CD Lavory
Rozśmieszyła mnie ta sytuacja. Podeszła tylko dlatego, że przypominałem jakiegoś jej dawnego przyjaciela? To śmieszne, aż chciało mi się płakać ze wzruszenia- mówiąc sarkastycznie.
-Mówię co to po raz kolejny. Nie należę raczej do typu koni towarzyskich i rozgadanych. Nie obchodzi mnie twój przyjaciel ani to, że przypominam ci go. Nie znam gościa. A tą wichurę spróbuj opanować, bo niedługo zrobi się śnieżyca, a ja nie mam humoru na zmienię pogody. Już mi kopyta marzną- fuknąłem w jej stronę.
-Przecież ci wytłumaczyłam, że mi wstyd i przeprosiłam- powiedziała to wyłudzającym tonem głosu.
Nie odpowiedziałem na to.
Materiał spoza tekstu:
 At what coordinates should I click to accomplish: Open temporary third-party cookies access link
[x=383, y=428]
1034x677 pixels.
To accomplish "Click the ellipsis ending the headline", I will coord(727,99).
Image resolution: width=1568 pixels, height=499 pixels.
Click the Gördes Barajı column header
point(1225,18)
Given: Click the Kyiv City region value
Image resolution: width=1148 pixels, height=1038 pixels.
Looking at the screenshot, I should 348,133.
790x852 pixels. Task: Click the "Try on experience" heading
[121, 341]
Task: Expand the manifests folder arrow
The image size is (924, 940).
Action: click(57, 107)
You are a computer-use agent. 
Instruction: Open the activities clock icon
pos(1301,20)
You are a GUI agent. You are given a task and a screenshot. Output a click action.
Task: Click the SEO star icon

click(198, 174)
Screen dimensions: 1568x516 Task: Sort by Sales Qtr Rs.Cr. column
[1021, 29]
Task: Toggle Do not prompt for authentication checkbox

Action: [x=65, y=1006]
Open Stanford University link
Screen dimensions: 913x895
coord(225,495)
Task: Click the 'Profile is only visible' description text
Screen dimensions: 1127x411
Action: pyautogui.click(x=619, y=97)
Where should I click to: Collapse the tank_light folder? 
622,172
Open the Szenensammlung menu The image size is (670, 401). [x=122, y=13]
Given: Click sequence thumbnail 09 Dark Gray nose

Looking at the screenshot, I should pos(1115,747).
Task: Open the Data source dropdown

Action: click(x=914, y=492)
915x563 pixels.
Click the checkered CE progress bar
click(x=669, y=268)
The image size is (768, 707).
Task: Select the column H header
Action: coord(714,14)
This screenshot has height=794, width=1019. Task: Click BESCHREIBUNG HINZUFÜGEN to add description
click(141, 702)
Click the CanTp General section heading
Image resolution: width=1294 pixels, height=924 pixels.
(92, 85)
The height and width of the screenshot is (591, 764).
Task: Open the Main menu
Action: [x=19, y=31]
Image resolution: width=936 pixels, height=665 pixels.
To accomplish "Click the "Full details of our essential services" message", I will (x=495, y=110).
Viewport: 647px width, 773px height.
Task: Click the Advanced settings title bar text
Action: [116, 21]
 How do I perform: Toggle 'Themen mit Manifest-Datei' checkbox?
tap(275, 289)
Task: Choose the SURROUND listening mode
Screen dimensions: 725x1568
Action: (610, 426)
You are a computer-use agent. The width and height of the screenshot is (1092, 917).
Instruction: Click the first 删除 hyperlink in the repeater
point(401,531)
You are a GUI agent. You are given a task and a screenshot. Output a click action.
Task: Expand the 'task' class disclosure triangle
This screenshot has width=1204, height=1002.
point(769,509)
Takich typu koni nie lubię, szczególnie jeśli chodzi o klacze. Nie chciała sobie pójść i ślęczała tu jakby do niej nie dochodziło słowo ,,nara". Natrętna nie była, może trochę, ale wolałbym teraz pobyć sam, czy to takie trudne do zrozumienia?
-Jeśli chcesz poszukać ,,oprowadzacza" po terenach, bo chyba jesteś tu nowa, mogę ci doradzić, że na pewno nie znajdziesz go tutaj- parsknąłem.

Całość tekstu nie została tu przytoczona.